La thèse de doctorat de Friedrich CRAMER (1898-?) intitulée Die Bedeutungsentwicklung von „Jean“ im Französischen (1931) paraît deux ans plus tard. Il s’agit à notre connaissance de la première étude consacrée à un seul prénom, en l’occurrence au prénom masculin le plus fréquent en français77. CRAMER s’intéresse tout d’abord à certains aspects étymologiques et sociolinguistiques tels que l’origine du prénom, sa répartition géographique en France, sa fréquence au sein des différentes couches sociales et ses connotations péjoratives (1931 : 7–18). Les mots et expressions issues de Jean et de ses nombreuses variantes dialectales sont ensuite classés dans les catégories suivantes : 1. NOMS DE PERSONNES (jean, jan ‘sot, niais’ en provençal, janin en picard, jeanneton ‘fille débauchée’ à Paris), 2. NOMS D’ANIMAUX ET DE PLANTES (jean des bois ‘loup’ en Anjou ; saint-jean ‘lierre’ dans le nord et en Languedoc, ‘giroflée jaune’ en Anjou)78 et 3. NOMS D’INANIMÉS (dian rosset ‘soleil’ dans le canton de Vaud et dans la région de Genève, jean du houx ‘bâton’ ; 1931 : 18–75). Le chapitre suivant (1931 : 75–89) est consacré à divers domaines d’utilisation des formations avec Jean, allant de la langue quotidienne où elles sont employées entre autres comme sobriquets (Jean d’épée pour Napoléon) ou désignent les parties du corps (saint-jean-le-rond ‘fesses’), aux enseignes de magasins ou de restaurants (À la petite Jeannette) et aux maladies (mal de Saint-Jean ‘épilepsie’) en passant par la poésie et les chansons populaires. CRAMER (1931 : 89–98) conclut par une analyse des causes religieuses, historiques et linguistiques (étymologie populaire, recherche d’expressivité79, jeu) de la profusion de ce type de formations.
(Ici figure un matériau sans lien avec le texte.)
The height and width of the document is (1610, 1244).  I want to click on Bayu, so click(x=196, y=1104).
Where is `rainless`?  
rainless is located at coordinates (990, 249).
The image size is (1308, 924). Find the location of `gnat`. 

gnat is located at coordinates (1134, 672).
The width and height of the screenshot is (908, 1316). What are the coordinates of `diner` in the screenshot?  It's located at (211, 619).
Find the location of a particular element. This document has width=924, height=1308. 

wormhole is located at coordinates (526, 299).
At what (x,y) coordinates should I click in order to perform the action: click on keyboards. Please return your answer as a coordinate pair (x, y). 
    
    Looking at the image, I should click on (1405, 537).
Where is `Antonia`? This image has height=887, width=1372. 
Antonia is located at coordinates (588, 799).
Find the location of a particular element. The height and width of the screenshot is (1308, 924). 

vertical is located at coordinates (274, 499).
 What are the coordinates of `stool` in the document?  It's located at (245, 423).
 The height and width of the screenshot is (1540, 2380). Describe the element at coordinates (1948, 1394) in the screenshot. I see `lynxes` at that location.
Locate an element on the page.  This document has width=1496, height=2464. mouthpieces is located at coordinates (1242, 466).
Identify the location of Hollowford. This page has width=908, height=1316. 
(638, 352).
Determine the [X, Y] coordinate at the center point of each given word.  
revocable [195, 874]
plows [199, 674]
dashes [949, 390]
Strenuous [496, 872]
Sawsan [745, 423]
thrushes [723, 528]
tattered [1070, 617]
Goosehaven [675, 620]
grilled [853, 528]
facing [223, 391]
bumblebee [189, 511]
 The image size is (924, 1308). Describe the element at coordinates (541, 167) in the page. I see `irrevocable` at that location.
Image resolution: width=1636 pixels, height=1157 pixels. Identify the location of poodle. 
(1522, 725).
L’auteur a consulté des ouvrages linguistiques de référence sur le français et les langues romanes80, mais aussi sur l’allemand81, ainsi que des œuvres classiques et folkloriques82. Trois ans plus tard, le même auteur analyse les causes de la péjoration affectant les désignations des sots issues de prénoms gallo-romans (CRAMER 1934). Dans sa thèse de doctorat consacrée à l’influence du culte de saint Nicolas sur les noms propres en France, Gertrude FRANKE (1906-?) présente les emplois appellatifs du prénom Nicolas et de ses diminutifs et en analyse les multiples causes de péjoration (1934 : 91–121)83.